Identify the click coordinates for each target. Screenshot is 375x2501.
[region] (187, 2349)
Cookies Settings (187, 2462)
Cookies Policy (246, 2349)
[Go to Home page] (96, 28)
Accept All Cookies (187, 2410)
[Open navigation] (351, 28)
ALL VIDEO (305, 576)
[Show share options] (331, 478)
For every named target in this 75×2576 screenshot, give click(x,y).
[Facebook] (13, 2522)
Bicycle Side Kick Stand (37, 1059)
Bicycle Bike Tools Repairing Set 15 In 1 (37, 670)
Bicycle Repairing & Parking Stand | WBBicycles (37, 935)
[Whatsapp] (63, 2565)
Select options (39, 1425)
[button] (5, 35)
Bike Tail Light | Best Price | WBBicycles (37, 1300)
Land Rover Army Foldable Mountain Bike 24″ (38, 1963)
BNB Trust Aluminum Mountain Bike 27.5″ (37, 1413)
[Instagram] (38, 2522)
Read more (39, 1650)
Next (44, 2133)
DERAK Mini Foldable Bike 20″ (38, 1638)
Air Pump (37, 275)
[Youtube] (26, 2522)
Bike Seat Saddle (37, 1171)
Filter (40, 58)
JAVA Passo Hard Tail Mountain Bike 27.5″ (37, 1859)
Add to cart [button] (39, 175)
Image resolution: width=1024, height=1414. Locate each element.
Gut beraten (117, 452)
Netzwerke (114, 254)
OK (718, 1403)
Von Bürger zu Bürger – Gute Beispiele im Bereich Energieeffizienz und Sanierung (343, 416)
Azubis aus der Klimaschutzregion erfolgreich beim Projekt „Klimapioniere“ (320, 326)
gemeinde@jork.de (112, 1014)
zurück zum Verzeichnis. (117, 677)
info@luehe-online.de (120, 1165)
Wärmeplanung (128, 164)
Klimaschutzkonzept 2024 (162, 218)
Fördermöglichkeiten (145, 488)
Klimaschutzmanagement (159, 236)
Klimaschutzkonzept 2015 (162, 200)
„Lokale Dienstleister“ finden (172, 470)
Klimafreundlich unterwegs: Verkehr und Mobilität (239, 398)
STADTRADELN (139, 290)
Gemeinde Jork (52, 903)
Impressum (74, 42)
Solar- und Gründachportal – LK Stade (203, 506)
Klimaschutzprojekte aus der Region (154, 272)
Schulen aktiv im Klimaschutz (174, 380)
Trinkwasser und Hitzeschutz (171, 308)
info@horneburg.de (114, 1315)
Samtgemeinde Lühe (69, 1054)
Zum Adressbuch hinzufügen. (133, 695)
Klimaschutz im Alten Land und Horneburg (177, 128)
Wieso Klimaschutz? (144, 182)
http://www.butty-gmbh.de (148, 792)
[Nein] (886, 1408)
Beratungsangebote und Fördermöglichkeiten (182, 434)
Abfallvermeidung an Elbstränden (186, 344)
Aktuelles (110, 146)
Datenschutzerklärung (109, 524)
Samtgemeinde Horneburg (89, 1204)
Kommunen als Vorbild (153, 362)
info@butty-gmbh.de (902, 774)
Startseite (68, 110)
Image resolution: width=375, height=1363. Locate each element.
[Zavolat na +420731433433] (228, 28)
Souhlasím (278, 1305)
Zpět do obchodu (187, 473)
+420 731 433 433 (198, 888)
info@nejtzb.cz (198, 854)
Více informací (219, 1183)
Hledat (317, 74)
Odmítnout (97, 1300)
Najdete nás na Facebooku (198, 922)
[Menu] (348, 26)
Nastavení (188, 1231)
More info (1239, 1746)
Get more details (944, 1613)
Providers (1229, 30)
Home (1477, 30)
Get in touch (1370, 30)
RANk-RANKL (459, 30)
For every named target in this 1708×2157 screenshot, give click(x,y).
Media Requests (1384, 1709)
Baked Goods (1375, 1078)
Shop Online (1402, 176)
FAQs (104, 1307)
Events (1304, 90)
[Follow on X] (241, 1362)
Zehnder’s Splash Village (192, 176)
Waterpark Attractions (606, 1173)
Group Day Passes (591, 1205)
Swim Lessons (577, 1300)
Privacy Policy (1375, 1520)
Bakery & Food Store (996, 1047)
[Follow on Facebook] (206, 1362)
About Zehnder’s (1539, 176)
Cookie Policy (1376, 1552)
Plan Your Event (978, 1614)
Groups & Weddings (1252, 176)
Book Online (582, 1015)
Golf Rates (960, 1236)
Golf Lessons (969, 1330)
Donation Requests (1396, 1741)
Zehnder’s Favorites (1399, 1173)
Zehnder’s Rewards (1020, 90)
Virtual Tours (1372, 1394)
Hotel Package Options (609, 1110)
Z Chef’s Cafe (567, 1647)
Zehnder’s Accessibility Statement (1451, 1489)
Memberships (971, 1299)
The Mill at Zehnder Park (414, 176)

——

__What is being asked__. Would you please copy every line from the listing above that contains the word "Klimaschutzkonzept"?

__Reply to the task__.
Klimaschutzkonzept 2024 (162, 218)
Klimaschutzkonzept 2015 (162, 200)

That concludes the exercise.